Lo verdaderamente sorprendente de la emigración de los norcoreanos hacia otros países es la disminución de estas huidas y la disminución de las comunidades de estos en los países de destino.

Pese a ser considerados migrantes ilegales en China en el año 1998 (la década de los 90 fue horrible para los disidentes del régimen Juche), se contaban más de 75.000 ciudadanos en el gigante asiático, por el contrario los informes de 2009 solo contabilizan alrededor de 10.000 ciudadanos norcoreanos.

El caso de Corea del Sur es similar al caso de China, desde que en 2002 empezaran los grandes desplazamientos hacia el sur de la península norcoreana se asentaron cerca de 24.000 ciudadanos en el país rival y vecino, pero la muerte de Kim Jung-il y el periodo de transición hasta que su hijo se hiciese con el poder del país provoco que en 2011 se reforzaran las fronteras y el flujo de emigrantes hacia tierras sureñas cayó en picado, contabilizando las entradas en 2700 en 2011 y bajando mucho más en 2012 cayendo hasta cerca de las 1000 entradas.
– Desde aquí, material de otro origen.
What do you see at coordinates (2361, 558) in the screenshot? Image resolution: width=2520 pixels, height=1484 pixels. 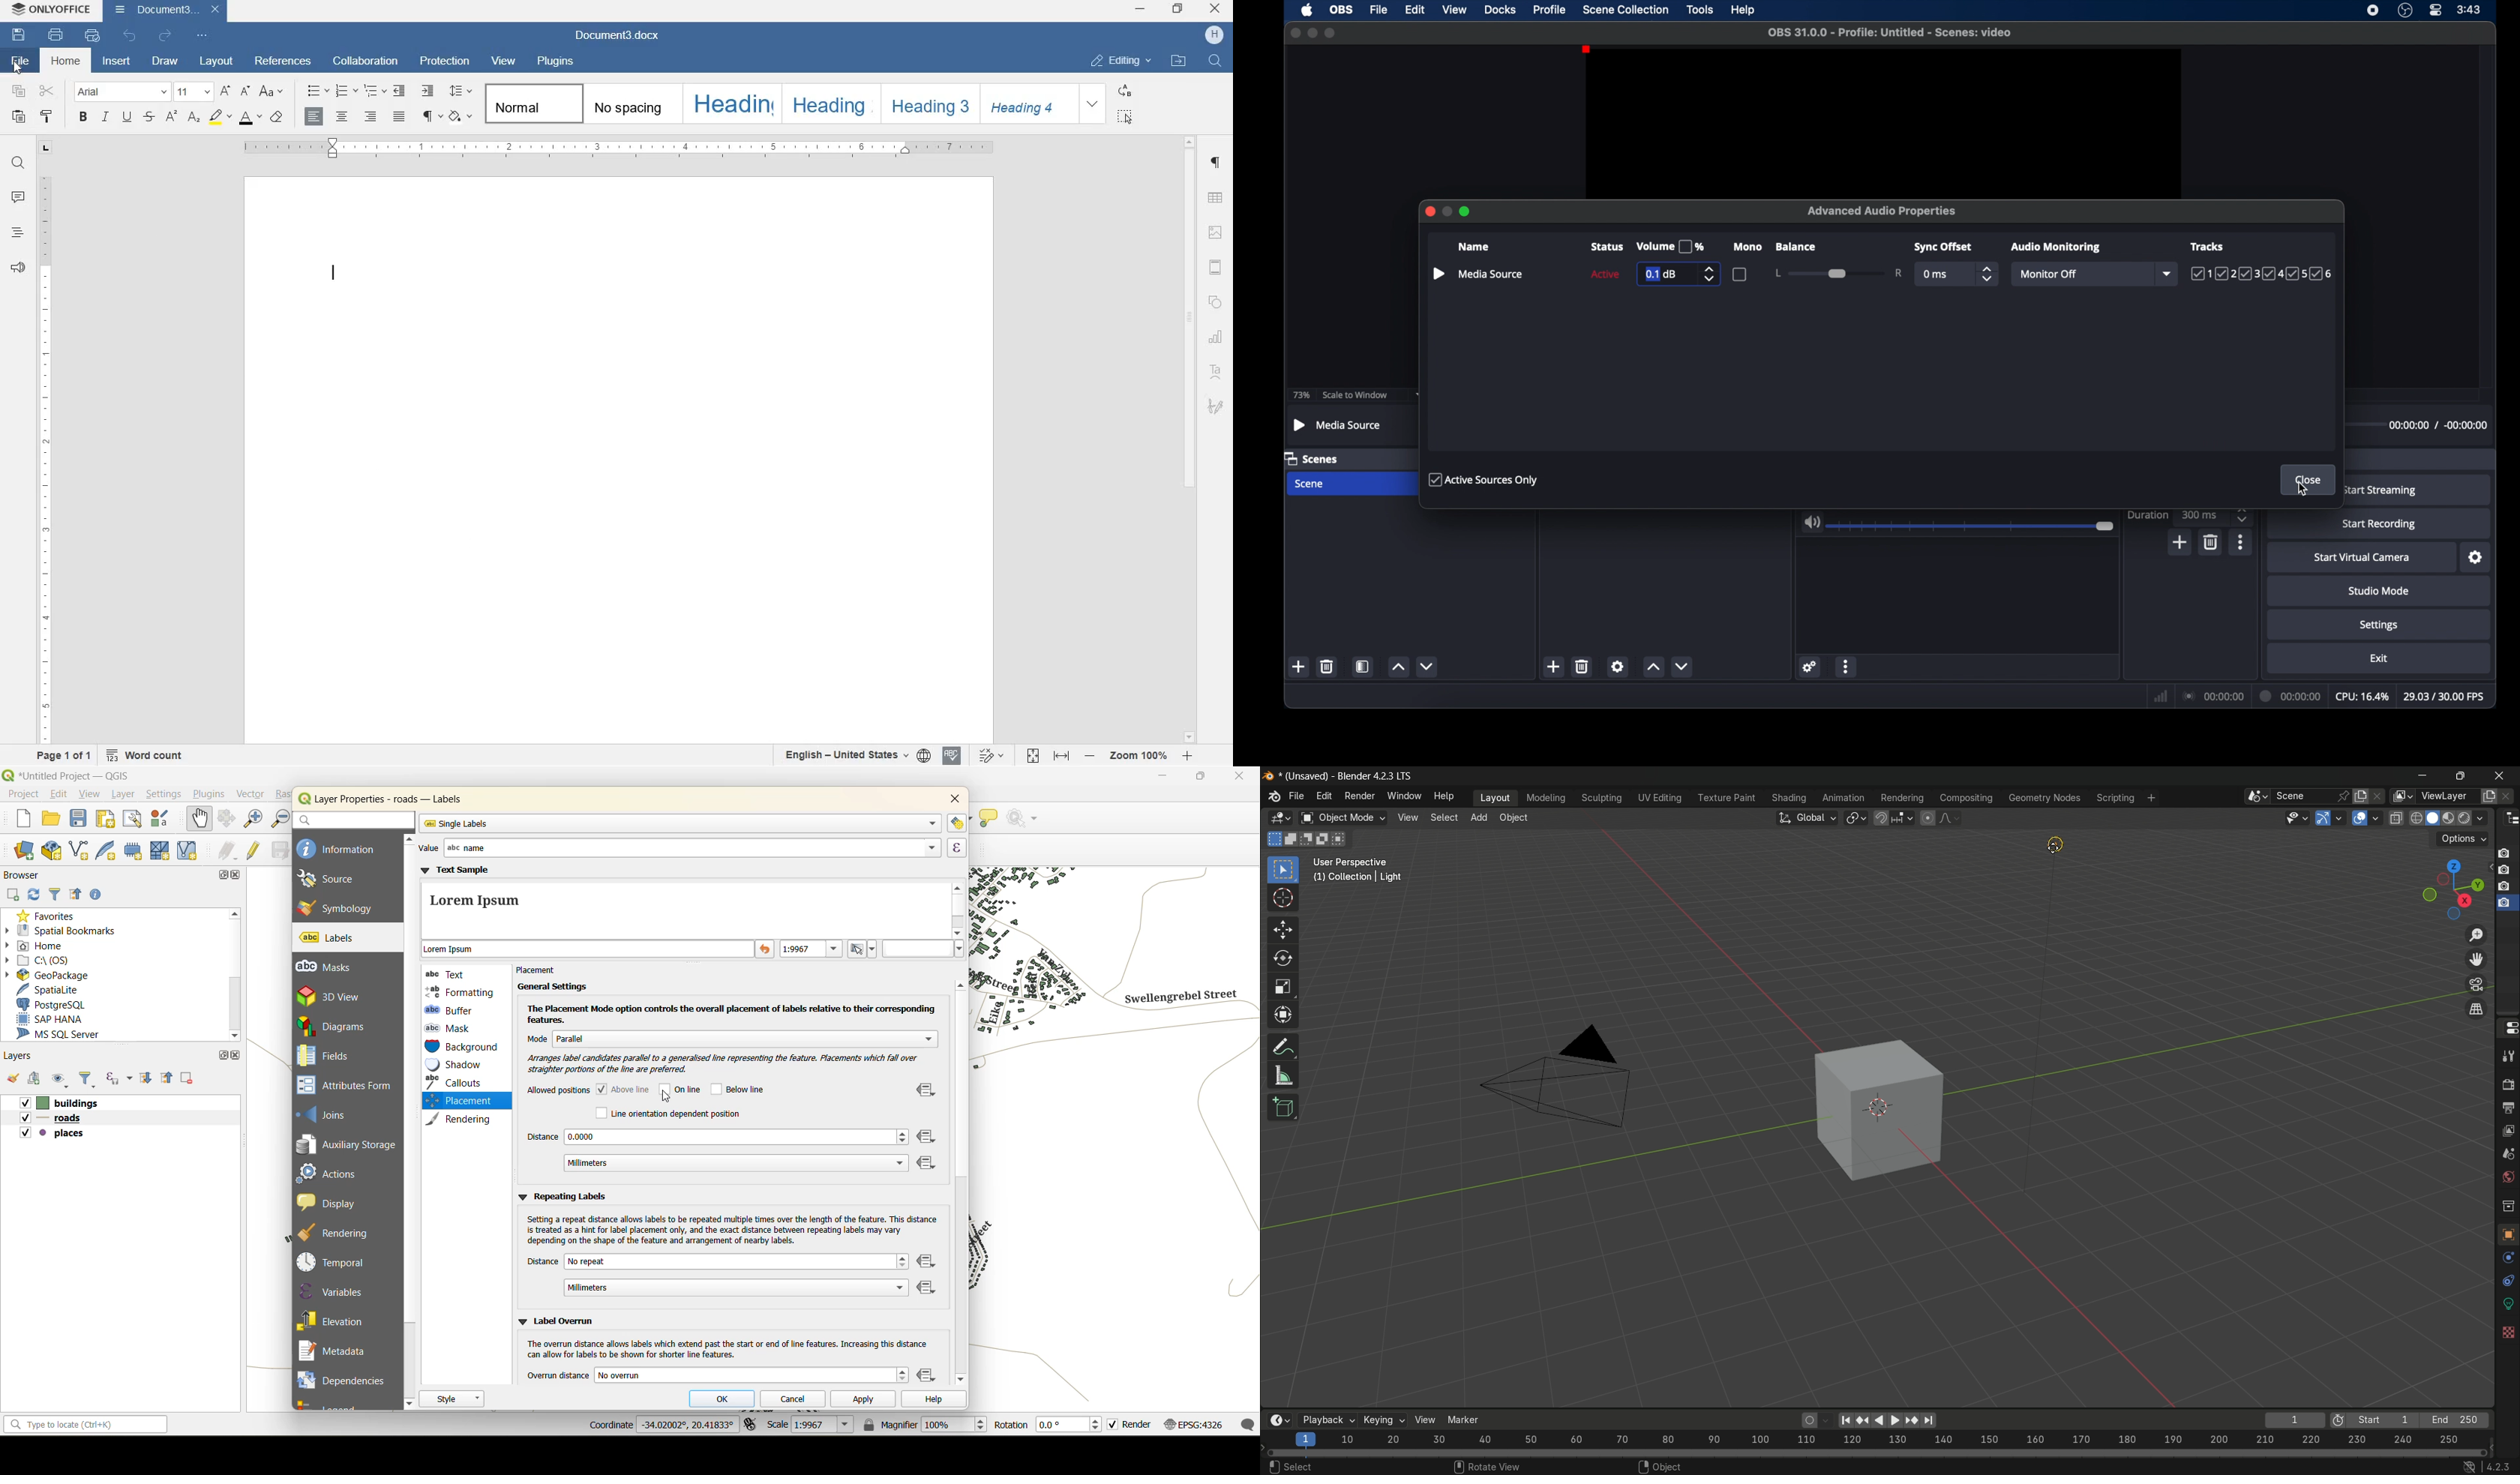 I see `start virtual camera` at bounding box center [2361, 558].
Esta disminución de los flujos migratorios dentro de Corea del Norte podemos entenderlo desde varios puntos de vista; El primero de ellos sería el caso de China y es que la disminución de la llegada de ciudadanos norcoreanos  puede deberse a un aumento de la seguridad y persecución de los inmigrantes ilegales que llegaban de Corea del Norte por la frontera.

El segundo punto de vista es el de que la migración hacia Corea del Sur ha disminuido por la  mejora de las condiciones de vida en Corea del Norte por lo que los ciudadanos ya no desearían salir de su país de origen ya que allí pueden tener cubiertas todas las necesidades básicas y que ya no son perseguidos por parte del estado.

Pero eso no es así y la disminución del número de refugiados, migrantes y solicitantes de asilo norcoreanos en China y Corea del sur no puede interpretarse como una señal de mejora de las condiciones en la RPDC sino que, en el mejor de los casos, puede considerarse una prueba de lo opcional de la migración forzada y, en el peor, como un esfuerzo cínico por parte del estados de suprimir el derecho a abandonar el propio país y solicitar y disfrutar de asilo en otro.

Para muchos norcoreanos el poder salir de su país en el que son reprimidos y perseguidos por parte del estado y en el que muchos casos sufren penalidades económicas y alimentarias es toda una quimera, incluso llegando a convertirse esa salida  en un sueño.

Y que Corea del Norte decida reforzar sus fronteras y que con ayuda de China hagan que disminuya el flujo de migraciones provoca que muchos ciudadanos estén perdiendo lo único que les hace vivir, sus sueños.